Directly upon my return from New Orleans I’ll have just a few days at home before traveling to the Dominican Republic with UNC’s Jazz Lab Band One where UNC students and faculty will perform and present clinics and workshops for music students in Santo Domingo.

The day after returning from the DR I will head to Ann Arbor, MI to attend and present original research at the International Society of Bassist’s Convention. My research will focus on New Orleans jazz bassists of the early twentieth century based mostly on oral histories from the collections listed above.

The rest of the summer will be focused on completing the dissertation as well as preparing interview transcriptions for publication, as well as preparing for my sixth year of teaching jazz history, jazz pedagogy, and directing jazz ensembles at the University of Northern Colorado.

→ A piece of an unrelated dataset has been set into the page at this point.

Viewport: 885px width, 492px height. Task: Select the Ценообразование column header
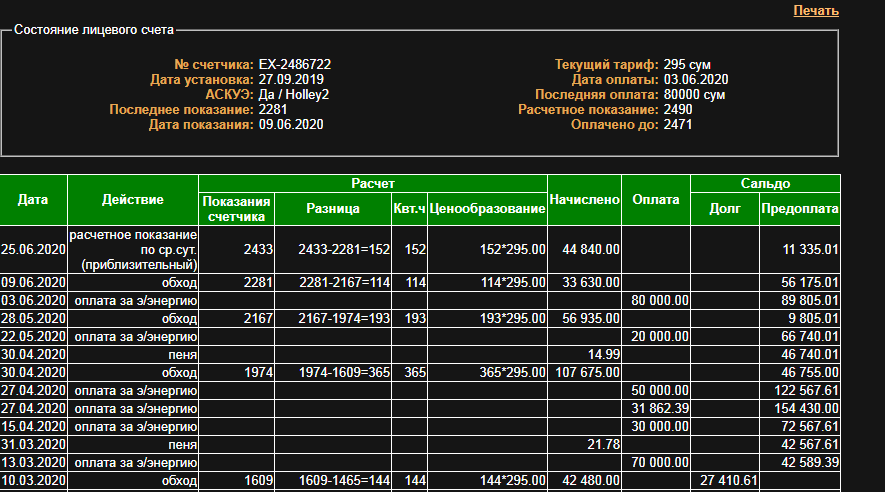pos(487,208)
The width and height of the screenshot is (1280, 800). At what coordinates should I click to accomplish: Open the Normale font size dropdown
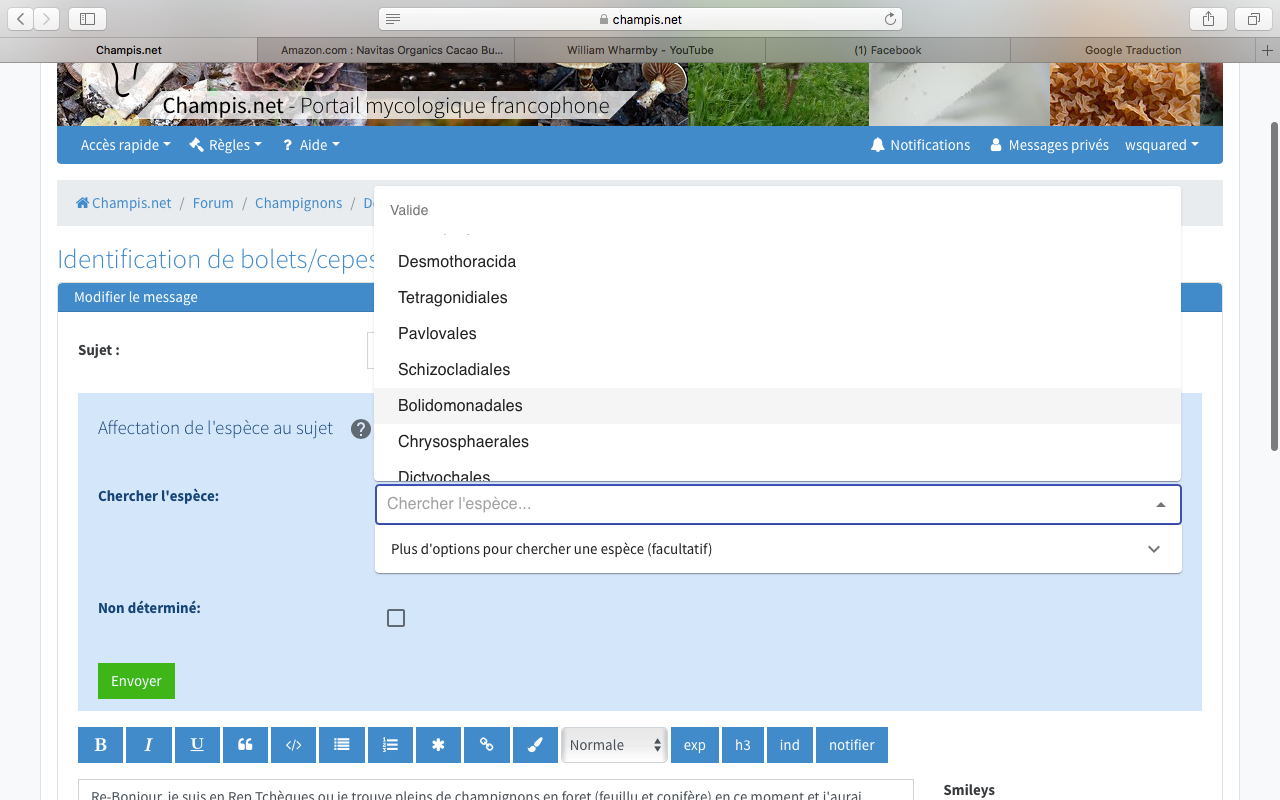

I’ve also been selected to present research at the College Music Society conference in Miami, Fl in October 2023. I’ll be presenting on new ways of understanding and teaching the precursors of jazz in a work entitled The First Decades of Jazz: Revisiting and Expanding Our Understanding of the Musical, Cultural, and Social Influences on the Development of Jazz into the Early 20th Century.

Whew – I’ve got some work ahead, but I love what I do!